[Written instruction A]:
Reproduce, word for word, the part of the digital sovereignty article starting at "The issue of" and ending at "in recent years.".

[Source excerpt]:
---

The Digital Sovereignty Security Spiral

With almost daily reports of cyber breaches, many organisations are unclear what approach to take to ensure their own security. Some view the challenge as an issue for the IT department while others look to senior management and the board for answers.

Within the sphere of the data centre, as security requirements extend beyond the design and operation of a data centre into the structure of the business and its supply chain, clarity is also increasingly required by company boards around how far to take sovereignty when setting up a company structure and data facility. 

The issue of digital sovereignty, at least in Australia, has risen largely on the back of fears of ‘soft diplomacy’, data access or surveillance by foreign adversaries.

Ownership of data centres, the financing of undersea cables, and even the origin of equipment used in the construction of next-generation cellular networks, have all made sovereignty an issue in recent years.

There have been concerns that foreign ownership, financing or construction of assets could pose a threat to national security, allowing side-door access to local communications and data.

That has driven a range of measures and actions, from bans on certain types of equipment, to Australia stepping in to finance regional communications projects, and government agencies shifting data and workloads into facilities that have Australian ownership.

The government has gone one step further on data centres, establishing a new Hosting Certification Framework that offers an additional assurance of government agencies that a facility they have servers or data in meets certain ownership and control conditions as either a Certified Strategic Hosting Provider or a Certified Assured Hosting Provider.

---

[Dataset rows]:
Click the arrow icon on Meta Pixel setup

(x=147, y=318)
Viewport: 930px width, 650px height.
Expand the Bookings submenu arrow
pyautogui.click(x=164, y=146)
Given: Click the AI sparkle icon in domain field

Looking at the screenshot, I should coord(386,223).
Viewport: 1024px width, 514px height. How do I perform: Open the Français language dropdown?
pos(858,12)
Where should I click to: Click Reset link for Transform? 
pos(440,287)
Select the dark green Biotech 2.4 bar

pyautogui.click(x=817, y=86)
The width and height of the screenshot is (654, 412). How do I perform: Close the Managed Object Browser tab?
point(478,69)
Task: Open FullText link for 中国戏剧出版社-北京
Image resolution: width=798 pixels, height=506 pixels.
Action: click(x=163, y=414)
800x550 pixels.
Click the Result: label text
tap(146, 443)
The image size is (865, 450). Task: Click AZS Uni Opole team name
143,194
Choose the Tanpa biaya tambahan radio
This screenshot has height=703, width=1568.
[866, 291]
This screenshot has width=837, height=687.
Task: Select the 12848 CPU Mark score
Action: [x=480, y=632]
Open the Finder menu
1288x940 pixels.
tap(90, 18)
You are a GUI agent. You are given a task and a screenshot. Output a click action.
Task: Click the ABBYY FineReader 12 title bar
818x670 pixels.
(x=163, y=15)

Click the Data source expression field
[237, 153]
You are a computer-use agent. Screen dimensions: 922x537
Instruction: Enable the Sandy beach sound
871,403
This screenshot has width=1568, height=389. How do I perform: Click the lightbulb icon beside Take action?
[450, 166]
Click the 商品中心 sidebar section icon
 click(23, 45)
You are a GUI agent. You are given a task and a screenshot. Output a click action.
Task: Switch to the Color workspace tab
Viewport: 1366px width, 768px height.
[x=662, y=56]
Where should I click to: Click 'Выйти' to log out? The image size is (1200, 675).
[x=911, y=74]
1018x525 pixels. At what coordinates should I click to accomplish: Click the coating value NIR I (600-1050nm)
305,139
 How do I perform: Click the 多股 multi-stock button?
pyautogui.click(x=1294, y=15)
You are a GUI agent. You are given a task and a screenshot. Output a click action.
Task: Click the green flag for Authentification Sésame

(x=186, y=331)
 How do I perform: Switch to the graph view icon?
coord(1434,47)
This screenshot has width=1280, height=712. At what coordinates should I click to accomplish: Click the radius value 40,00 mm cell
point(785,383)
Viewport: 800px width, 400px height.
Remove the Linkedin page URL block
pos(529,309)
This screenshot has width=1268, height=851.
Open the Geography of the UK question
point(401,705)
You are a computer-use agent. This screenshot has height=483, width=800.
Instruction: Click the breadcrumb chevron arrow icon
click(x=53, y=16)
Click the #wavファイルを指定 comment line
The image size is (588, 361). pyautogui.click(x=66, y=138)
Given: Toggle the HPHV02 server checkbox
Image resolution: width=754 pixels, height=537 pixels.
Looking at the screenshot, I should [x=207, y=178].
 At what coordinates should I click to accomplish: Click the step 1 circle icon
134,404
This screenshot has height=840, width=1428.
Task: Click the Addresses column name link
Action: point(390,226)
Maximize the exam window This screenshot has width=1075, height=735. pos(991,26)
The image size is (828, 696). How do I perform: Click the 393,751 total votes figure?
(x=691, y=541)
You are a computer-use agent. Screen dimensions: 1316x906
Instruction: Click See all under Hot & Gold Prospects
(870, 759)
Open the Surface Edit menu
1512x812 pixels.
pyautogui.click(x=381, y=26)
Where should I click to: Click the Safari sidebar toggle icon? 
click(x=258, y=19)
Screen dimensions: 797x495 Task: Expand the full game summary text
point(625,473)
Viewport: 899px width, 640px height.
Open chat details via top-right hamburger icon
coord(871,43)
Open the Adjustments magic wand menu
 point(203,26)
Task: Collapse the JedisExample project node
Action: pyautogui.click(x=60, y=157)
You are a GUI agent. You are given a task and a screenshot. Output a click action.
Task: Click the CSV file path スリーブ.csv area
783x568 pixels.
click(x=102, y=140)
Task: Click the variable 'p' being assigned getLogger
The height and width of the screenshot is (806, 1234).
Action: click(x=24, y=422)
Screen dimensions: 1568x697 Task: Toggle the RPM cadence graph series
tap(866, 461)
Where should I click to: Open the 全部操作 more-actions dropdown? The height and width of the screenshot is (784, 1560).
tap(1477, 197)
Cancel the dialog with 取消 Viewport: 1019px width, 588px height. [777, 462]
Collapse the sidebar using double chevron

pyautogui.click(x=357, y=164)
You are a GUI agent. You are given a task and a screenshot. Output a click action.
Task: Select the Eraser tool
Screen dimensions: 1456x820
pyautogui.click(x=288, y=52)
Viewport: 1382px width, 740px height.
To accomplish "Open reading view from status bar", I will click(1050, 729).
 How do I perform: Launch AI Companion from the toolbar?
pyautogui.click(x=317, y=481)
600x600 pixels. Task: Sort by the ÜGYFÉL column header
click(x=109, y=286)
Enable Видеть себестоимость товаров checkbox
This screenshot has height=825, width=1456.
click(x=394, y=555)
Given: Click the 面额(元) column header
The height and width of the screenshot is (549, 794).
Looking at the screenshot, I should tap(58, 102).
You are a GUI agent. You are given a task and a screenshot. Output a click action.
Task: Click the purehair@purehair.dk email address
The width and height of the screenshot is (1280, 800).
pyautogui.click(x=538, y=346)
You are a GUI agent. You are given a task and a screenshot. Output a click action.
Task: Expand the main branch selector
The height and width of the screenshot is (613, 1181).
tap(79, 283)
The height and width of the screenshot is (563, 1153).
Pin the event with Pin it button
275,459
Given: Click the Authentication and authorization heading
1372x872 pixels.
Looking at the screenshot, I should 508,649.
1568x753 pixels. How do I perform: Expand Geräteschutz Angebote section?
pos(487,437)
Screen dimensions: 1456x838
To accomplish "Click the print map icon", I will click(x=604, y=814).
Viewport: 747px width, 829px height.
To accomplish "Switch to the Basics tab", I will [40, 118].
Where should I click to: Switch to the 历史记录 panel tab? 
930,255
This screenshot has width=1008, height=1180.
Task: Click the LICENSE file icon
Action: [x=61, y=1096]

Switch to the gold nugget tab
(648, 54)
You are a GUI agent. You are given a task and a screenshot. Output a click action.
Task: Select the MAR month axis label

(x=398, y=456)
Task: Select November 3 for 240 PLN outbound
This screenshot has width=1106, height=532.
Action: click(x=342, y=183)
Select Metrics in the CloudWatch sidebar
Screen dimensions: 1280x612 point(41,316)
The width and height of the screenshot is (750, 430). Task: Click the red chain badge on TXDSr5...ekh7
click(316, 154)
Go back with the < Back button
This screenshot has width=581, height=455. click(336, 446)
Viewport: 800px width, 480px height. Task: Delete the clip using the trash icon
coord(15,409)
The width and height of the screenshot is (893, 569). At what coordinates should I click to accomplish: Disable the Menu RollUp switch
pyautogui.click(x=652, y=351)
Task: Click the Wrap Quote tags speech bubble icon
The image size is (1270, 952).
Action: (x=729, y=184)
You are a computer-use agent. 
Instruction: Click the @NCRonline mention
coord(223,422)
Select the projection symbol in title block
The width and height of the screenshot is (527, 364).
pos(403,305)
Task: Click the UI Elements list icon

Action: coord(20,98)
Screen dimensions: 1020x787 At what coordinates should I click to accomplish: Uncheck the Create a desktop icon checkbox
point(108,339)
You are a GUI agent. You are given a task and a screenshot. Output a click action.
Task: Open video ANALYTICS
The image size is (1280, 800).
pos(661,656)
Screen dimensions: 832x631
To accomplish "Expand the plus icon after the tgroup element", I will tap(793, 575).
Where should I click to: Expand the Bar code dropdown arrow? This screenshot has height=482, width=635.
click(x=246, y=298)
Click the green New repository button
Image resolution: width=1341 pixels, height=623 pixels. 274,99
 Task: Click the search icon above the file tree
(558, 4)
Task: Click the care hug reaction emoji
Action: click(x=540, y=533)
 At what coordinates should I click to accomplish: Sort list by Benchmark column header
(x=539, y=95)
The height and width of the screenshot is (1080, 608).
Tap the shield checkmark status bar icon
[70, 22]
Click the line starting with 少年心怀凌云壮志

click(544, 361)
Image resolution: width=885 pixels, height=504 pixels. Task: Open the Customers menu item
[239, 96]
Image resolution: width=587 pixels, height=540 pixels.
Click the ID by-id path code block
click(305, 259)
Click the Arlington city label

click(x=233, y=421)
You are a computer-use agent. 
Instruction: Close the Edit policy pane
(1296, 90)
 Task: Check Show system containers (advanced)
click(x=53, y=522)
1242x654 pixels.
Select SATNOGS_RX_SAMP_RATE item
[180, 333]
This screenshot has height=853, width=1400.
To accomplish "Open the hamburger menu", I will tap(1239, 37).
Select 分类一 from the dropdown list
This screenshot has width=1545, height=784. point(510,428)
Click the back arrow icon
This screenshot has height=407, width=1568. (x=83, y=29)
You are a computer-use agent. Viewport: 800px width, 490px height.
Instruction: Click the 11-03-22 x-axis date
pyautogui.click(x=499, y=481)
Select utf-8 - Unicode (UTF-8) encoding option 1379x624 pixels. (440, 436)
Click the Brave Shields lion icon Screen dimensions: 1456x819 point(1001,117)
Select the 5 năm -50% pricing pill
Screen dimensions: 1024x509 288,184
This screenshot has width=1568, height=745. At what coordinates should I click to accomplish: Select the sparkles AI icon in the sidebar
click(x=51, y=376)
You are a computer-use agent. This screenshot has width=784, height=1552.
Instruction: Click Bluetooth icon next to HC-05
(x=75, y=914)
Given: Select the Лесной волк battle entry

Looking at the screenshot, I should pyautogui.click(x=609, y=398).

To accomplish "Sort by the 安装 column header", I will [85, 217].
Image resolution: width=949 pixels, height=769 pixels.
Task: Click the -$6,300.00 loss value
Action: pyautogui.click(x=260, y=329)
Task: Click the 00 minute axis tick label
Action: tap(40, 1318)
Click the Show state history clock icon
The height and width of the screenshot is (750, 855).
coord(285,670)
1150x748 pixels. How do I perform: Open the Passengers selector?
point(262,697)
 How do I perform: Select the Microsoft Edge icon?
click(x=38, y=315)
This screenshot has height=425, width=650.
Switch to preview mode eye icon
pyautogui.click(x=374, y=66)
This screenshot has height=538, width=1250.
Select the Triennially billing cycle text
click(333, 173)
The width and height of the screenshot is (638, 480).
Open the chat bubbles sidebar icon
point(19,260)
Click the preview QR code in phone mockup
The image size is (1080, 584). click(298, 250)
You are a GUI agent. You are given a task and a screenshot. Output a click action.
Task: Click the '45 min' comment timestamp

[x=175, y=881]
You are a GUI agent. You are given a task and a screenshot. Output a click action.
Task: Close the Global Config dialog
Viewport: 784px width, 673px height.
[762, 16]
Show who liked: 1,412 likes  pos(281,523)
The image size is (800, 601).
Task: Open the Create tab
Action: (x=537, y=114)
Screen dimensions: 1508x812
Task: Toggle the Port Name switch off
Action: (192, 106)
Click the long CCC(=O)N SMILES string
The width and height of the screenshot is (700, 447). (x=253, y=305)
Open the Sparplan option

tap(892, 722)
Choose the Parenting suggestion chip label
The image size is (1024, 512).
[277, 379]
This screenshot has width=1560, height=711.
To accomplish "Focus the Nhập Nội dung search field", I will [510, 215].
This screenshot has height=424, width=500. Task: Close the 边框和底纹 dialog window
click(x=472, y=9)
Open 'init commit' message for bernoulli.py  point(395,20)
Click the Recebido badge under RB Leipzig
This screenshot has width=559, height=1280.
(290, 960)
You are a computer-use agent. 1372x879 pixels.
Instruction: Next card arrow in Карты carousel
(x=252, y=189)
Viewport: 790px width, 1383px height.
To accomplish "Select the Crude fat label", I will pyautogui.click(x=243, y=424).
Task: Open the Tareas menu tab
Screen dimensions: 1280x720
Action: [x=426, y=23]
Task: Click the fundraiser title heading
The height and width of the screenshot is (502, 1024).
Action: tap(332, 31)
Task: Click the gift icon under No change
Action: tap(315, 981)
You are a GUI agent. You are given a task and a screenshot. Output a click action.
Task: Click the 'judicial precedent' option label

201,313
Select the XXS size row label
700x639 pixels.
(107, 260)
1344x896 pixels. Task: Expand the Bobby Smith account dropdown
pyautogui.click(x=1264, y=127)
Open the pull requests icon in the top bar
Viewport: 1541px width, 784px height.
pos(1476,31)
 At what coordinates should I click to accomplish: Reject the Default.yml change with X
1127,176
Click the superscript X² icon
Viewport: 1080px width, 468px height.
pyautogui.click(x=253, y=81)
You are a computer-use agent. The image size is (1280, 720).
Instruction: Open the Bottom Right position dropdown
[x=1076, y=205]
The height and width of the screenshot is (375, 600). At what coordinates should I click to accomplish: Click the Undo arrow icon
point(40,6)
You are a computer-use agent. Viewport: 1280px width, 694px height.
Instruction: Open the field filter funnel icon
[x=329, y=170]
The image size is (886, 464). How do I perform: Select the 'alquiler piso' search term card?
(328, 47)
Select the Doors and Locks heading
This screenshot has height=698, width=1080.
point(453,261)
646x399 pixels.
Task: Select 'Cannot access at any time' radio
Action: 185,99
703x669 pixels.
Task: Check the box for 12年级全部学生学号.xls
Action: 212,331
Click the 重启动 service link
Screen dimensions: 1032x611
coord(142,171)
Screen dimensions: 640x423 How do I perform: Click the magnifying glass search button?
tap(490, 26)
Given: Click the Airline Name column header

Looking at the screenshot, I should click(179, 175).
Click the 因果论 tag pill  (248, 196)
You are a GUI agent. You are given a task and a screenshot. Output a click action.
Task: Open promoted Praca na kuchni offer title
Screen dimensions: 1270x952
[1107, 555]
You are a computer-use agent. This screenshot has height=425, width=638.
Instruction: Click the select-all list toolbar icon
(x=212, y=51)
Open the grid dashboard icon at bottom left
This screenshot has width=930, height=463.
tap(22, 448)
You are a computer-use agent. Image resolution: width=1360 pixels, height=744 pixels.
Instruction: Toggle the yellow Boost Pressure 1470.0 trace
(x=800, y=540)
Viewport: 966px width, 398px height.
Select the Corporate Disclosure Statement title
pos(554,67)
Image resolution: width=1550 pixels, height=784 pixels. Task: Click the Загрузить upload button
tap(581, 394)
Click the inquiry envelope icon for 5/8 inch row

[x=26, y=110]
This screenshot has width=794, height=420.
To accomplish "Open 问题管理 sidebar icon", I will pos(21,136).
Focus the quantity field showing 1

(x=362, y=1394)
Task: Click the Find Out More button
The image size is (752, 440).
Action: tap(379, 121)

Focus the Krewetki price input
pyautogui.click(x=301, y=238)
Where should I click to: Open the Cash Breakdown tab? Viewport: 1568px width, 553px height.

---

[Written instruction B]:
In the entries, rewrite only the lines starting at the one containing "Given: Click the Airline Name column header" and ending at the one containing "[1107, 555]", renaming "Airline Name" to "Carrier Name" and leaving everything else unchanged.

[Reply A]:
The issue of digital sovereignty, at least in Australia, has risen largely on the back of fears of ‘soft diplomacy’, data access or surveillance by foreign adversaries.

Ownership of data centres, the financing of undersea cables, and even the origin of equipment used in the construction of next-generation cellular networks, have all made sovereignty an issue in recent years.

[Reply B]:
Given: Click the Carrier Name column header

Looking at the screenshot, I should click(179, 175).
Click the 因果论 tag pill  (248, 196)
You are a GUI agent. You are given a task and a screenshot. Output a click action.
Task: Open promoted Praca na kuchni offer title
Screen dimensions: 1270x952
[1107, 555]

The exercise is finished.